What the task requires: Reproduce each of the entries below word for word, leaving out the pictures.

Material to process:
-- Begin --
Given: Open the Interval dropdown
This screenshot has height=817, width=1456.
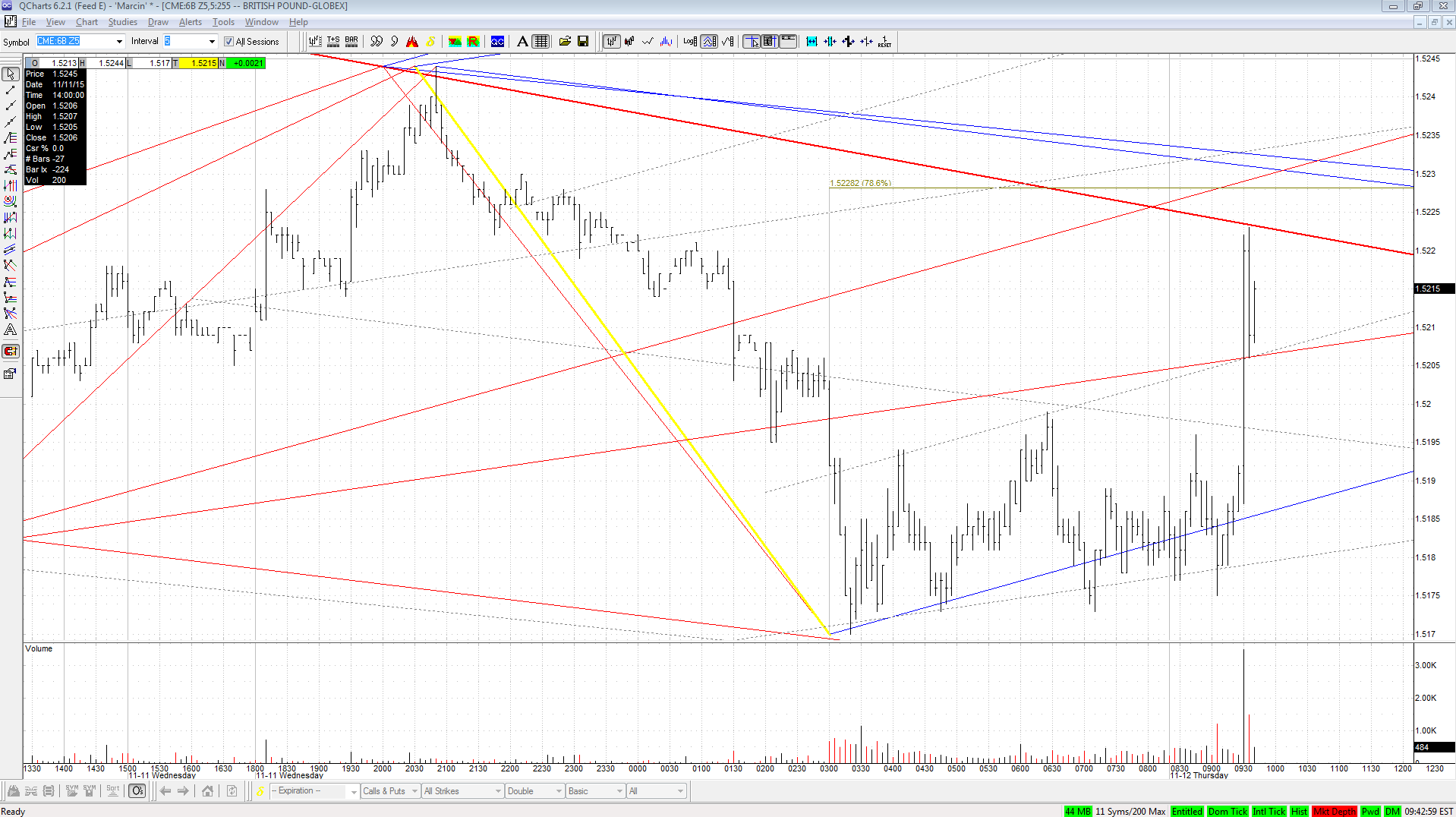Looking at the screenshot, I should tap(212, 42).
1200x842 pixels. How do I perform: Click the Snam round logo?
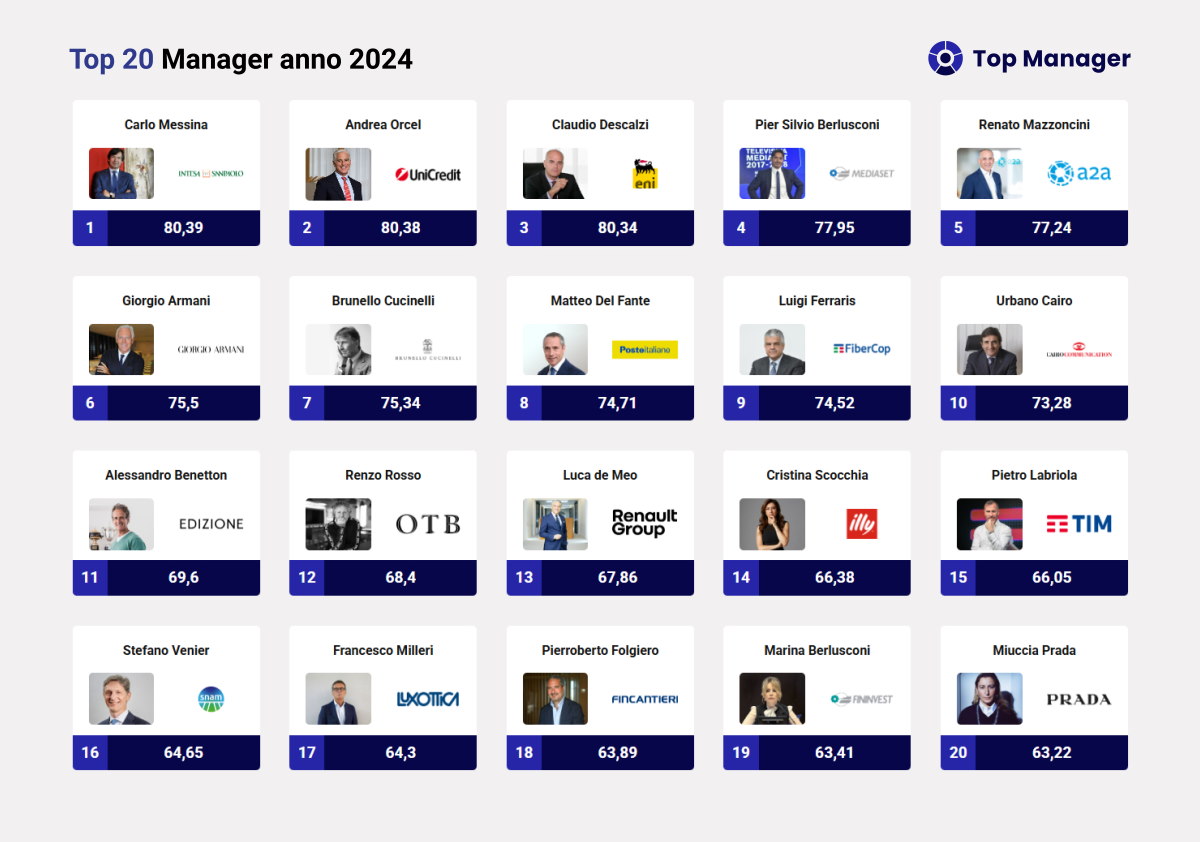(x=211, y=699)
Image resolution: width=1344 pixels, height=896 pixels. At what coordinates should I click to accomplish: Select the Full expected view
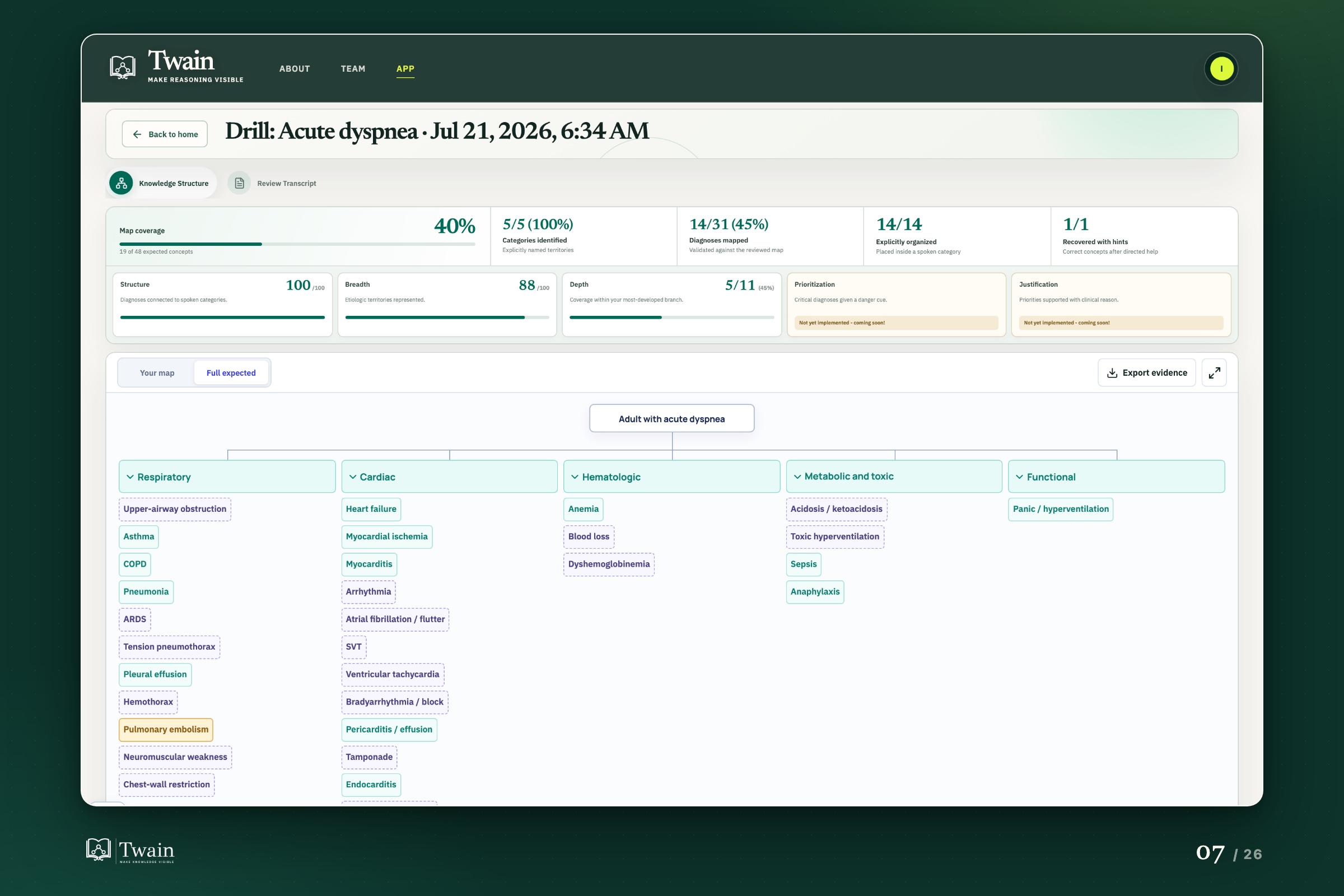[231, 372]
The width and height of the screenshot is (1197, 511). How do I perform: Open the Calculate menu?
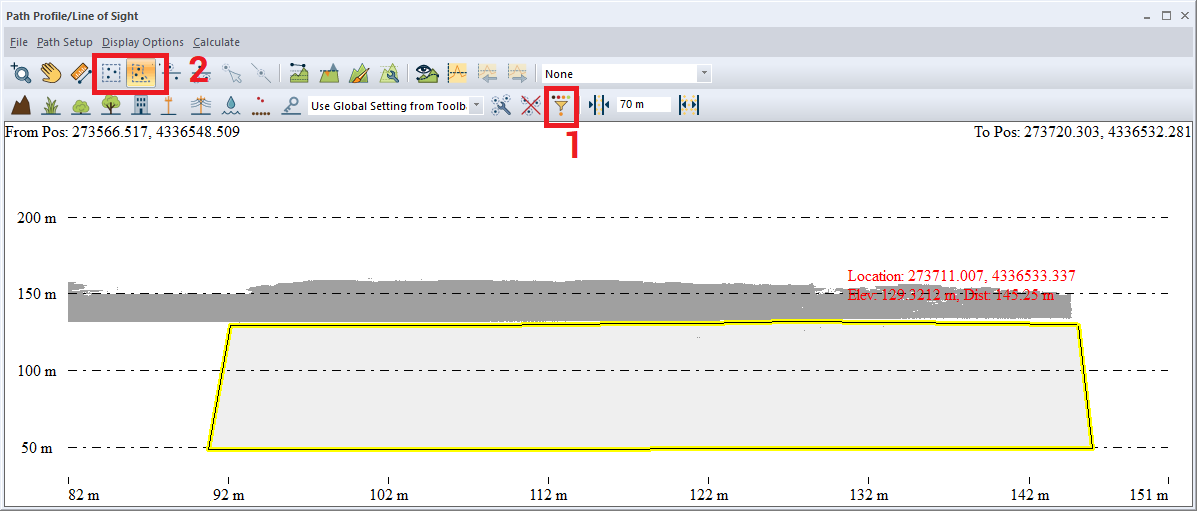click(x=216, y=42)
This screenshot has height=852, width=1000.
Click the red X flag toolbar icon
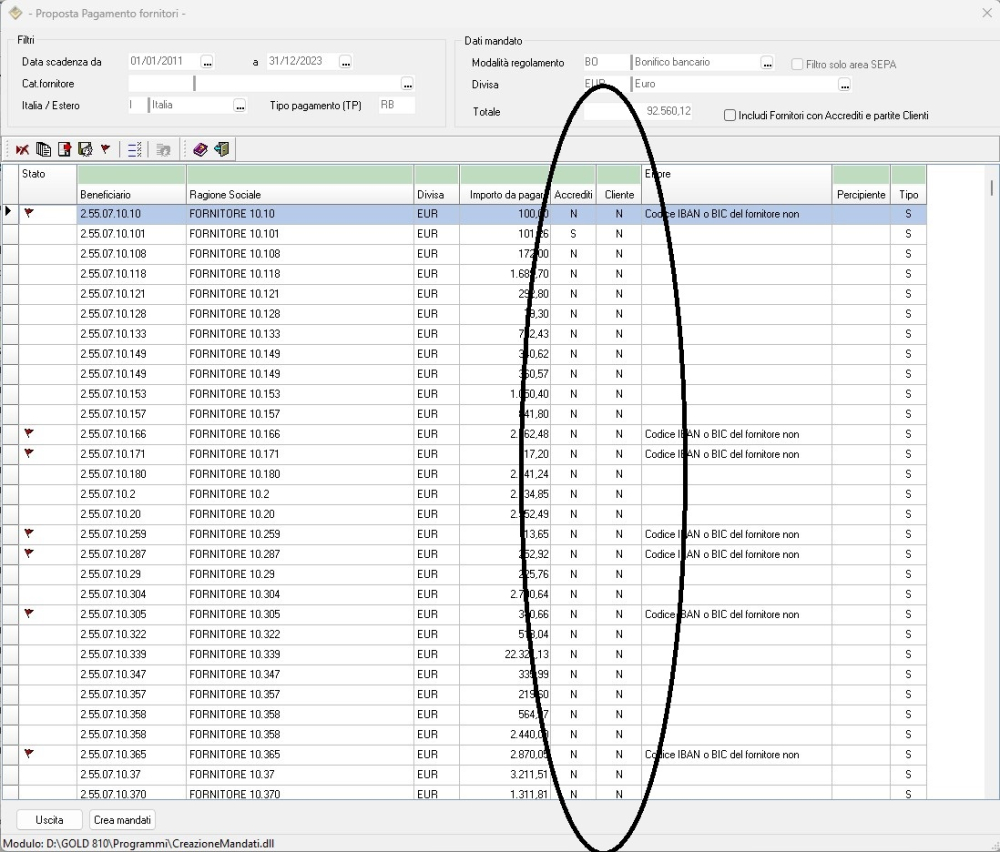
-- End --
Exercise solution:
Given: Open the Interval dropdown
This screenshot has height=817, width=1456.
Looking at the screenshot, I should tap(212, 42).
1200x842 pixels. How do I perform: Click the Snam round logo?
(x=211, y=699)
Image resolution: width=1344 pixels, height=896 pixels. At what coordinates should I click to accomplish: Select the Full expected view
[231, 372]
The width and height of the screenshot is (1197, 511). How do I perform: Open the Calculate menu?
click(x=216, y=42)
This screenshot has height=852, width=1000.
Click the red X flag toolbar icon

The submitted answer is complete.